Personalized Multimodal Feedback Using Multiple External Representations: Strategy Profiles and Learning in High School Physics
Natalia Revenga-Lozano, Karina E. Avila, Steffen Steinert, Matthias Schweinberger, Clara E. Gómez-Pérez, Jochen Kuhn, Stefan Küchemann
TL;DR
The paper addresses how personalized feedback that leverages multiple external representations (MERs) can support physics learning in high school. It employs a 16–24 week observational study with 661 students using a MER-enabled platform and analyzes learning outcomes via linear mixed-effects models, clustering of feedback usage patterns, and ANCOVA-based group comparisons. Key findings show a small but consistent positive association between elaborated MER feedback and post-test performance, with learner representational competence moderating the benefits: less proficient students gain more from alternating verbal, graphical, and mathematical feedback, while highly competent students derive little or no extra gain from additional formats. The work advances personalized instruction in physics by suggesting adaptive feedback designs and informing intelligent tutoring systems, including potential integration with multimodal large language models to tailor feedback delivery.
Abstract
Multiple external representations (MERs) and personalized feedback support physics learning, yet evidence on how personalized feedback can effectively integrate MERs remains limited. This question is particularly timely given the emergence of multimodal large language models.
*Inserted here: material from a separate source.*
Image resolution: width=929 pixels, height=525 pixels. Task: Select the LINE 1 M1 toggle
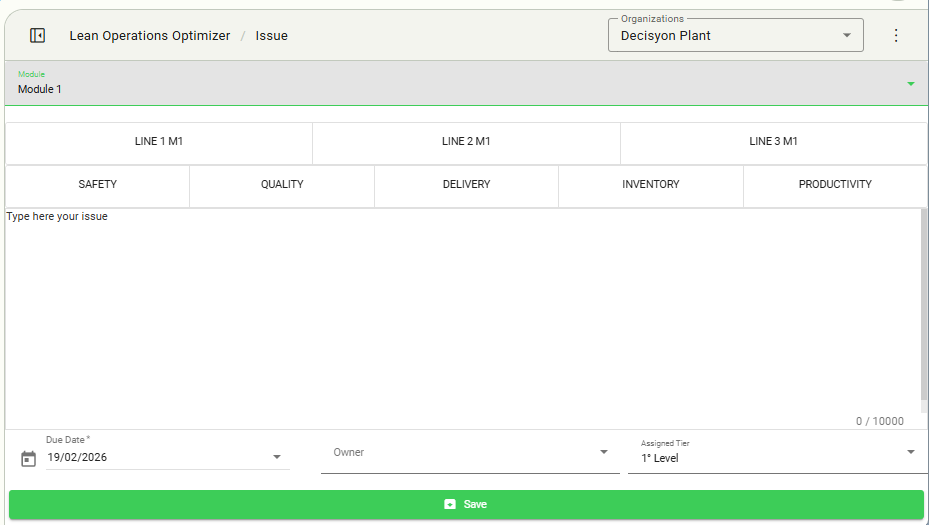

We conducted a 16-24 week observational study in high school physics (N=661) using a computer-based platform that provided verification and optional elaborated feedback in verbal, graphical and mathematical forms. Linear mixed-effects models and strategy-cluster analyses (ANCOVA-adjusted comparisons) tested associations between feedback use and post-test performance and moderation by representational competence. Elaborated multirepresentational feedback showed a small but consistent positive association with post-test scores independent of prior knowledge and confidence. Learners adopted distinct representation-selection strategies; among students with lower representational competence, using a diverse set of representations related to higher learning, whereas this advantage diminished as competence increased. These findings motivate adaptive feedback designs and inform intelligent tutoring systems capable of tailoring feedback elaboration and representational format to learner profiles, advancing personalized instruction in physics education.